1. An integrated circuit synapse comprising a first field effect transistor (“FET”) and a second FET, each transistor having a source, a drain and a gate region, wherein the gate regions of said FETs are electrically and/or physically connected;
2. The integrated circuit synapse of claim 1, wherein the FETs are metal oxide semiconductor field effect transistors (“MOSFETs”);
3. The integrated circuit synapse of claim 2, wherein the MOSFETs are p-type (“PFET”);
4. The integrated circuit synapse of claim 2, wherein at least one of the MOSFETs is n-type (“NMOS”);
5. The integrated circuit synapse of claim 1, wherein the source regions of said FETs are electrically and/or physically connected;
6. The integrated circuit synapse of claim 1, wherein the source region of said first field effect transistor is capacitively connected to said gate regions;
7. A method of implementing spike timing dependent plasticity (“STDP”) in integrated circuits comprising asserting a pre-synaptic signal at the source of the first FET of the integrated circuit synapse of claim 1, and asserting a post-synaptic signal at the drain of the first FET of the integrated circuit synapse of claim 1;
8. The method of claim 7, wherein the pre-synaptic signal comprises a first segment and a second segment, each segment having a beginning and ending point, said first segment comprising an exponentially increasing signal, said second segment comprising a signal whose value is computed by subtracting an exponentially decreasing value from a constant value, and wherein the ending point of said first segment is discontinuous with and of greater value than the beginning point of said second segment which is also the constant value, and where the concatenation of said first and second segments together represents the pre-synaptic signal;
9. The method of claim 8, wherein the post-synaptic signal comprises an inverted version of the pre-synaptic signal.
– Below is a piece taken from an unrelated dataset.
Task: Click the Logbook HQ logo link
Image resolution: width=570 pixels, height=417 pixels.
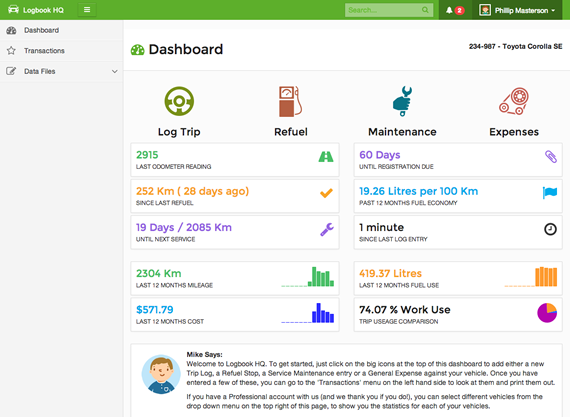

10. A method of implementing spike timing dependent plasticity (“STDP”) in a memristor comprising asserting a pre-synaptic signal at a first terminal of a memristor and a post-synaptic signal at a second terminal of a memristor.
11. The method of claim 10, wherein the pre-synaptic signal comprises a first segment and a second segment, each segment having a beginning and ending point, said first segment comprising an exponentially increasing signal, said second segment comprising a signal whose value is computed by subtracting an exponentially decreasing value from a constant value, and wherein the ending point of said first segment is discontinuous with and of greater value than the beginning point of said second segment which is also the constant value, and where the concatenation of said first and second segments together represents the pre-synaptic signal;
12. The method of claim 11, wherein the post-synaptic signal comprises an inverted version of the pre-synaptic signal.
13. The method of claim 7, wherein the pre- and post-synaptic signals comprise continuous time signals;
14. The method of claim 7, wherein the pre- and post-synaptic signals comprise continuous value signals;
15. The method of claim 7, wherein the pre- and post-synaptic signals comprise voltages;
16. The method of claim 10, wherein the pre- and post-synaptic signals comprise continuous time signals;
17. The method of claim 10, wherein the pre- and post-synaptic signals comprise continuous value signals;
18. The method of claim 10, wherein the pre- and post-synaptic signals comprise voltages;
19. The method of claim 10, wherein the pre- and post-synaptic signals comprise currents;
20. The method of claim 10, wherein the pre- and post-synaptic signals comprise electrochemical potentials.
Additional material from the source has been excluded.